● Excerpted data:
-------------------------

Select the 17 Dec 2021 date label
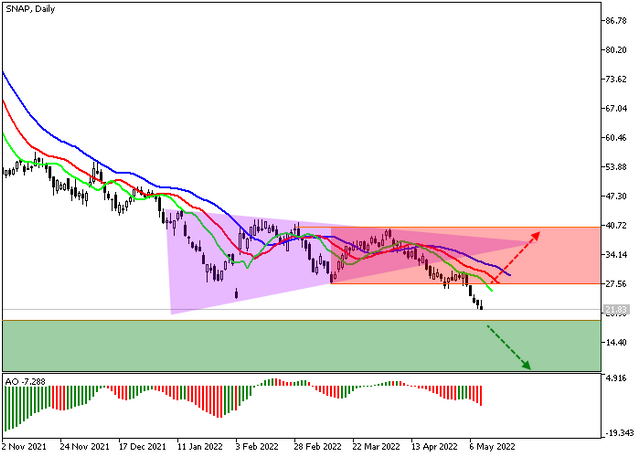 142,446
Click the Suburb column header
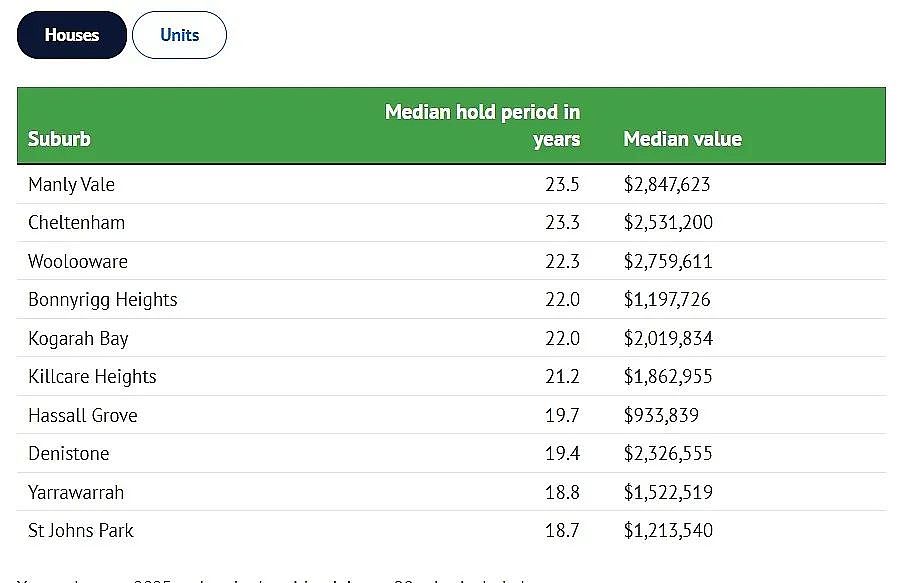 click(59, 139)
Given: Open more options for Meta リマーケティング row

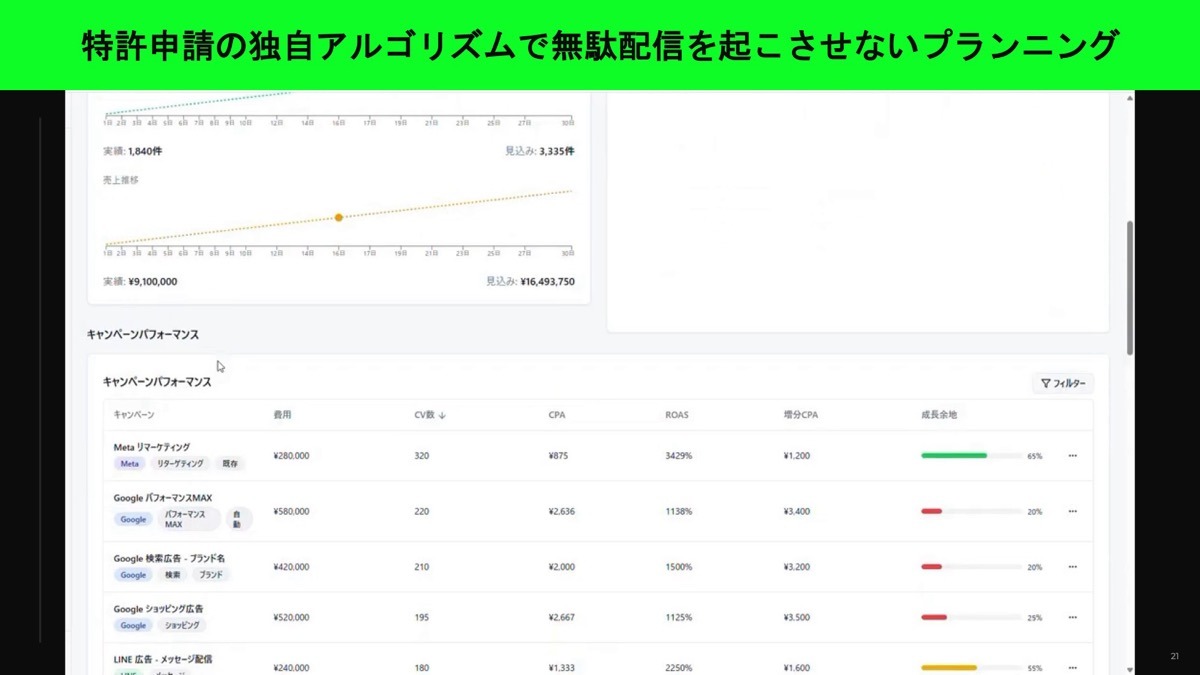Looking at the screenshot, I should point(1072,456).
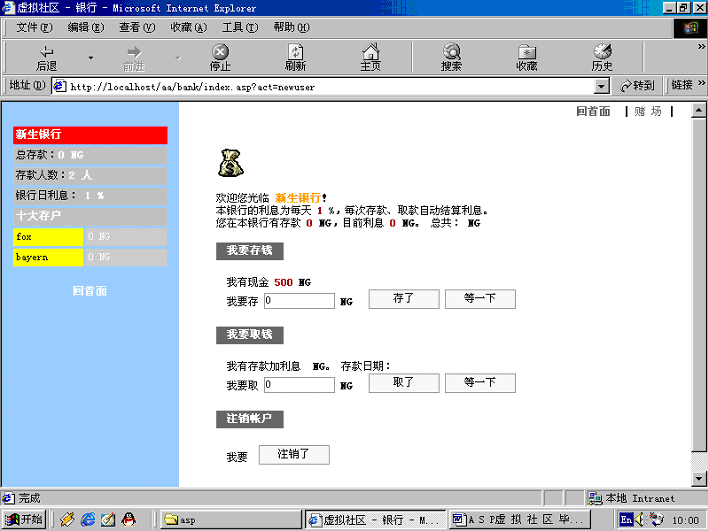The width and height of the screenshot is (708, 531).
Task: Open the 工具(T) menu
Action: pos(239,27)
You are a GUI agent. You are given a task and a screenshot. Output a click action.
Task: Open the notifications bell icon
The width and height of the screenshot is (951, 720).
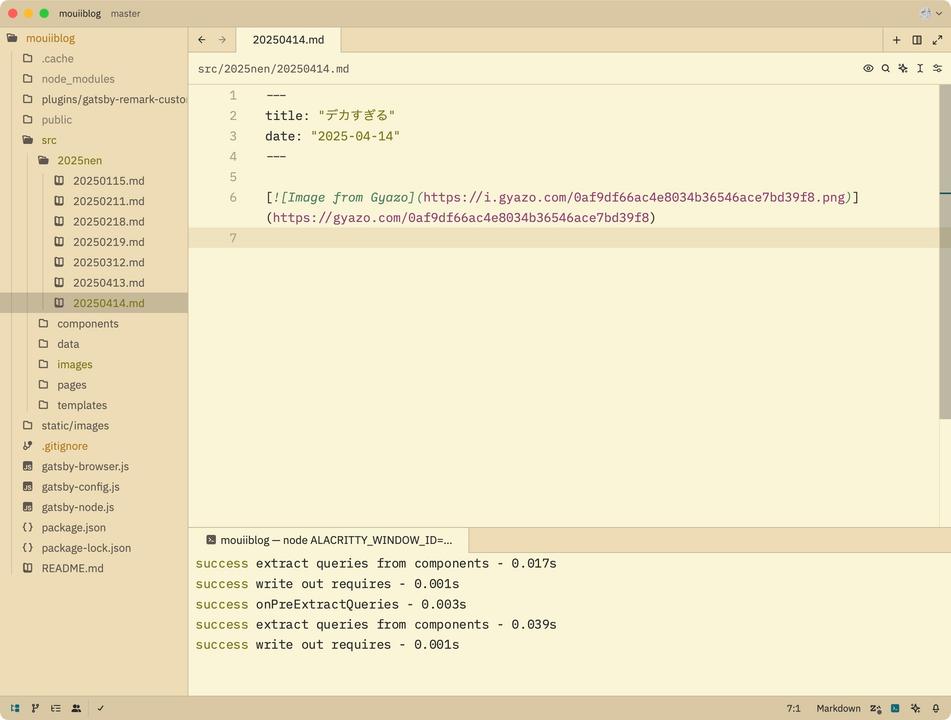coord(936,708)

-------------------------

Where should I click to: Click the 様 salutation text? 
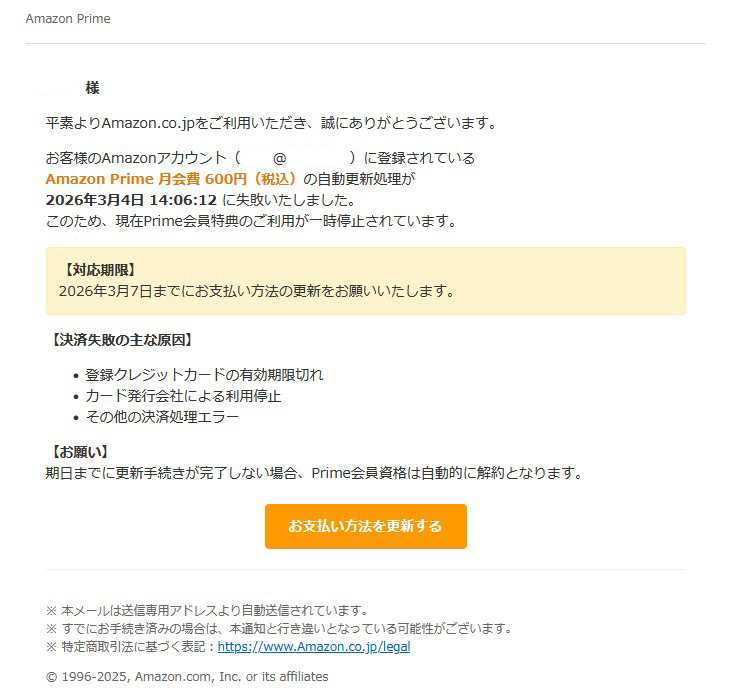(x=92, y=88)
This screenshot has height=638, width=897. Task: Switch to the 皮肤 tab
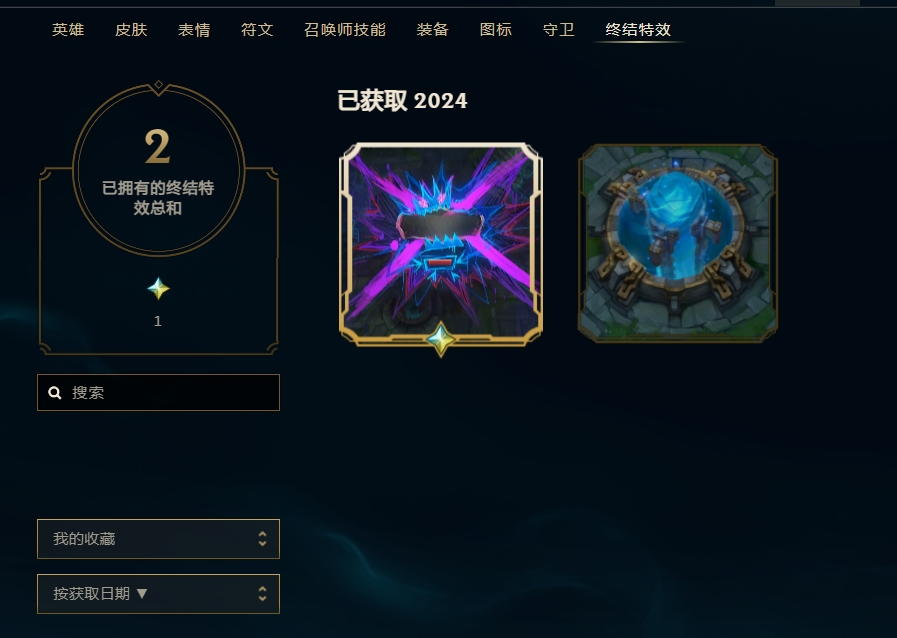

-------------------------

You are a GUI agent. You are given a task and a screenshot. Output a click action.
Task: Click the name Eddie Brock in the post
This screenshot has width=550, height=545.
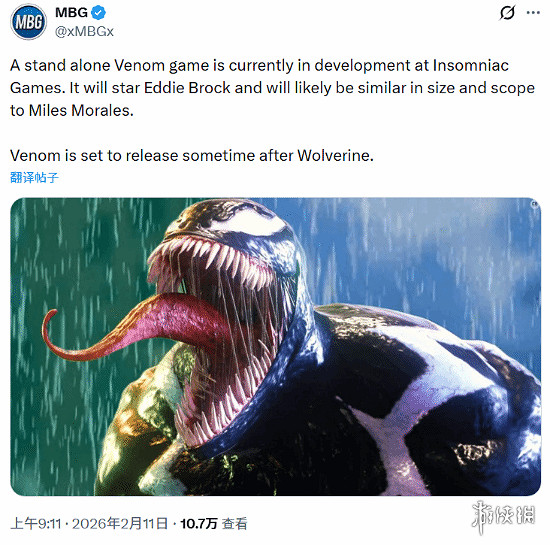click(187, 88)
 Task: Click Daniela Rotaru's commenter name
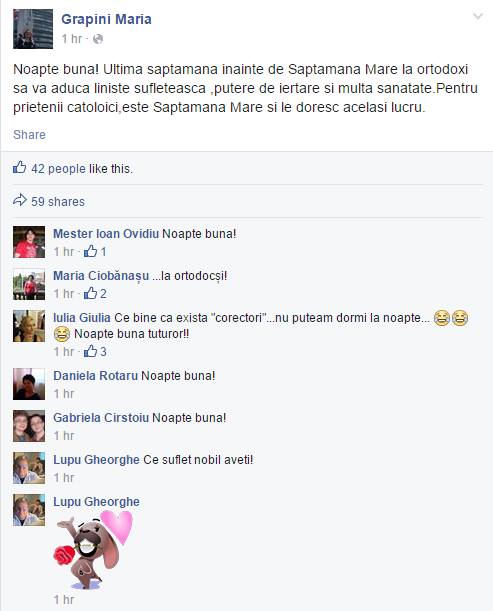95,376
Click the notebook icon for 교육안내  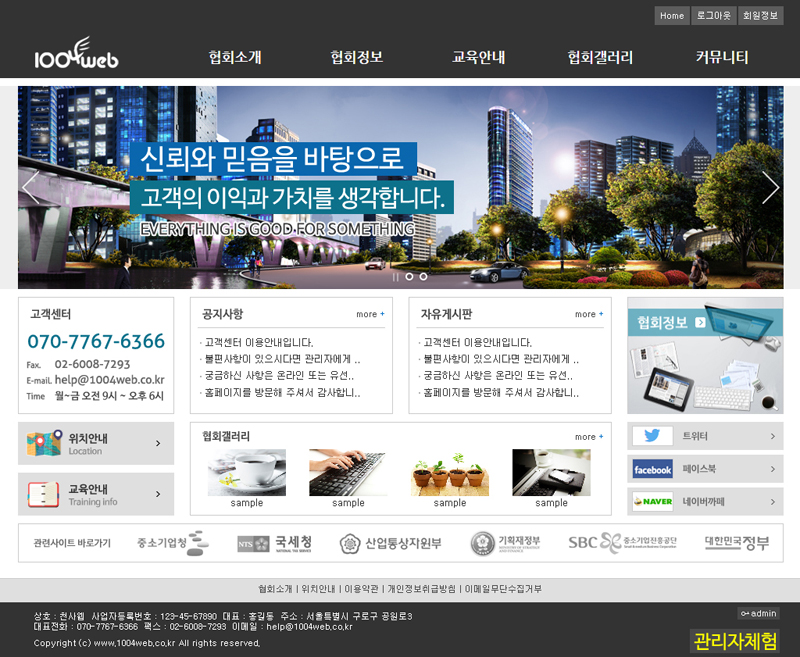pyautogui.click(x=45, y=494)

-------------------------

● Work to be completed:
Only the lines above from the one containing "Where should I" through the one containing "This screenshot has height=638, width=897." should be returned, verbatim and inclusive, with pictures excluded.

● The completed task:
Where should I click to: Click the 様 salutation text? 
(x=92, y=88)
This screenshot has height=638, width=897. Task: Switch to the 皮肤 tab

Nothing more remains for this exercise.